Avatar wrote:Zarathustra wrote:Cybrweez wrote:I like everyone's definition of indoctrination - learning something you don't agree with. Of course, we never indoctrinate others ourselves, b/c we're only telling them the truth. Its everyone else saying something different that indoctrinates. I find it a bulletproof concept, and I'll take it and run with it.
Glad you raised this again, I'd meant to comment.
Of course we're indoctrinated, and of course we indoctrinate. The trick is realising you've been indoctrinated. Every social interaction, every depiction of a social interaction, indoctrinates us with the way society expects us to behave/think/feel/etc.
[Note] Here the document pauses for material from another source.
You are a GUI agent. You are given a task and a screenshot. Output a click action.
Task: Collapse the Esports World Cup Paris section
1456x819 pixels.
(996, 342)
As long as you know this, as long as you recognise the reason that we are taught to behave or think in certain ways, its hold on you is ameliorated.
Once we recognise it for what it is, we're much freer to act on our own, either in line with, or contrary to, that indoctrination.
--A
Av, you know what, we actually agree on something.
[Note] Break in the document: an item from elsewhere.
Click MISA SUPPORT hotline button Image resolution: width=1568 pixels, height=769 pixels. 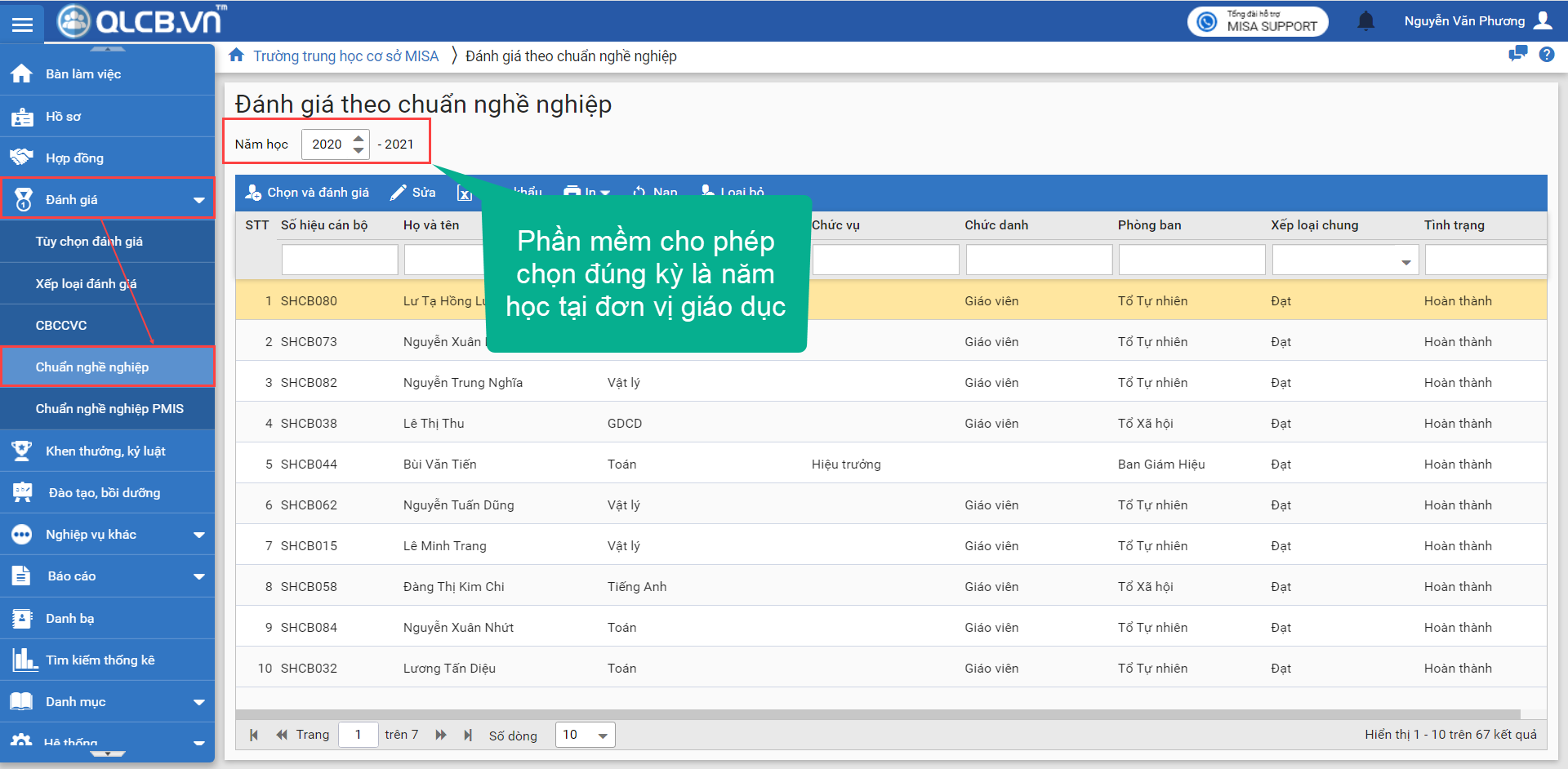(x=1258, y=21)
But I really believe that most people are really not much aware of what exactly their own indoctrination was. I went to public school - up to the 8th grade, and then my mom put us all in a Baptist school. And one things for sure - that school shouted it's indoctrination from the rooftops, and that it was indoctrination. Having been a certified public school teacher, I can say that the public school system - in NY and CA (two somewhat important states, don't you think?) from my personal experience as a teacher definitely indoctrinate, have a definite philosophy that they impart fanatically yet desperately deny that they hold any philosophy and claim to embrace all beliefs - something I'll bet many here actually believe, although I saw the complete contrary over my time as a teacher in the US.
The fundamental values that we hold and do not actually question are the hint that this is the case. Who here actually questions diversity, tolerance, multiculturalism, a right to happiness (or even it's pursuit), the supremacy of the individual? And I mean real thought, not quick answers.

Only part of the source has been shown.